Mostramos un ejemplo de cross validation para un ejemplo de parámetros

In [31]:
cv_model(
    rf_params={'n_estimators':50, 'max_depth':4, 'min_samples_split':3},
    cat_encoder=TargetEncoder(target_type='continuous', random_state=42),
    X=X_train,
    y=y_train[target_col]
)

{'RMSE': array([11.25387199, 11.31476545, 11.19360097, 10.95370621, 11.08710962]),
 'MAE': array([8.87480125, 8.86869128, 8.83628072, 8.61340798, 8.73323277])}

## Optimización de HPs

In [10]:
# override Optuna's default logging to ERROR only
optuna.logging.set_verbosity(optuna.logging.ERROR)

# define a logging callback that will report on only new challenger parameter configurations if a
# trial has usurped the state of 'best conditions'
def champion_callback(study, frozen_trial):
  """
  Logging callback that will report when a new trial iteration improves upon existing
  best trial values.
  """

  winner = study.user_attrs.get("winner", None)

  if study.best_value and winner != study.best_value:
      study.set_user_attr("winner", study.best_value)
      if winner:
          improvement_percent = (abs(winner - study.best_value) / study.best_value) * 100
          print(
              f"Trial {frozen_trial.number} achieved value: {frozen_trial.value} with "
              f"{improvement_percent: .4f}% improvement"
          )
      else:
          print(f"Initial trial {frozen_trial.number} achieved value: {frozen_trial.value}")

In [None]:
def objective(trial):

    # define hps
    rf_params = dict(
        n_estimators = trial.suggest_int('n_estimators', 50, 100),
        max_depth = trial.suggest_int('max_depth', 3, 6),
        min_samples_split = trial.suggest_int('min_samples_split', 2, 10)
    )

    # CV the HPs
    results = cv_model(
        rf_params=rf_params,
        cat_encoder=TargetEncoder(target_type='continuous', random_state=42),
        X=X_train,
        y=y_train[target_col]
    )

    # log metrics x params
    # mlflow.log_params(params)
    # for name, values in results.items():
    #    mlflow.log_metric(name.lower(), values.mean().item())

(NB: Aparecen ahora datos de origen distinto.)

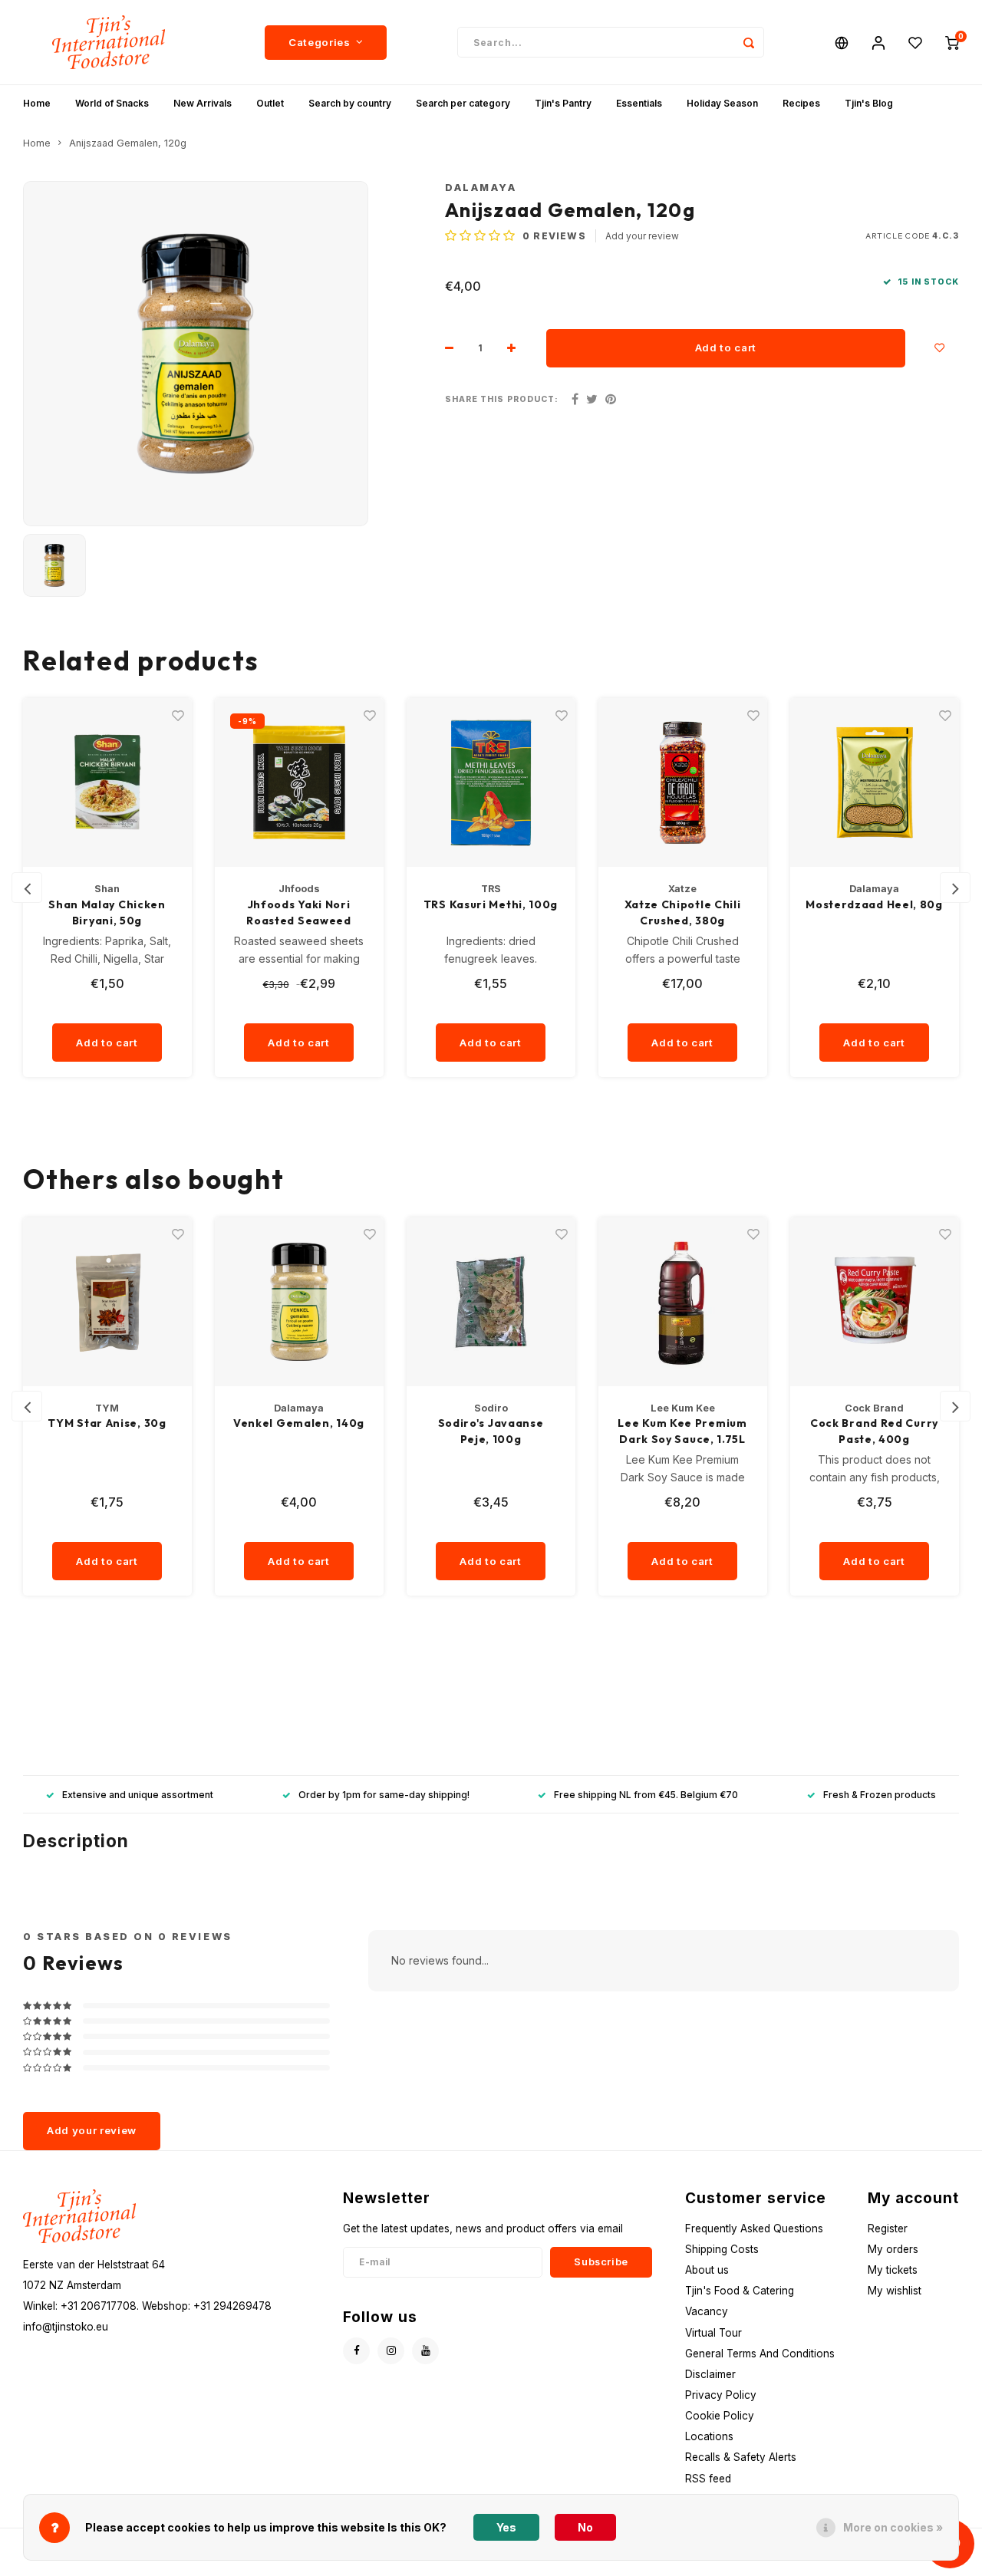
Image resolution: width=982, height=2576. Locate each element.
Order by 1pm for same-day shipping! (384, 1794)
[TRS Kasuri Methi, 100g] (299, 782)
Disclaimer (710, 2374)
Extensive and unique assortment (137, 1794)
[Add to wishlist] (940, 348)
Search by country (349, 103)
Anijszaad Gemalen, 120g (127, 143)
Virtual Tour (713, 2333)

    # return mean target metric
    return results[target_metric].mean()


Mostramos corrida

In [35]:
study = optuna.create_study(direction="minimize")

study.optimize(objective, n_trials=5, callbacks=[champion_callback])

Initial trial 0 achieved value: 11.103759426679199


In [38]:
challenger_params = study.best_params

challenger_params

{'n_estimators': 52, 'max_depth': 6, 'min_samples_split': 5}

# Entrenamiento usando mejores HP

In [42]:
pipe = make_rf_pip(
    rf_params=challenger_params,
    cat_encoder=TargetEncoder(target_type='continuous', random_state=42)
)

pipe.fit(X_train, y_train[target_col])
y_pred_abs = pipe.predict(X_test) * X_test['Episode_Length_minutes']
y_test_abs = y_test[target_col] * X_test['Episode_Length_minutes']

for k,f in METRICS.items():
    print(k, round(f(y_test_abs, y_pred_abs), 3))

RMSE 11.046
MAE 8.713


`pipe` es el *challenger*, si las predicciones sobre **test** son mejores que las del modelo anterior (el *champion*) entonces lo destrona y se toma el primero como nuevo modelo vigente.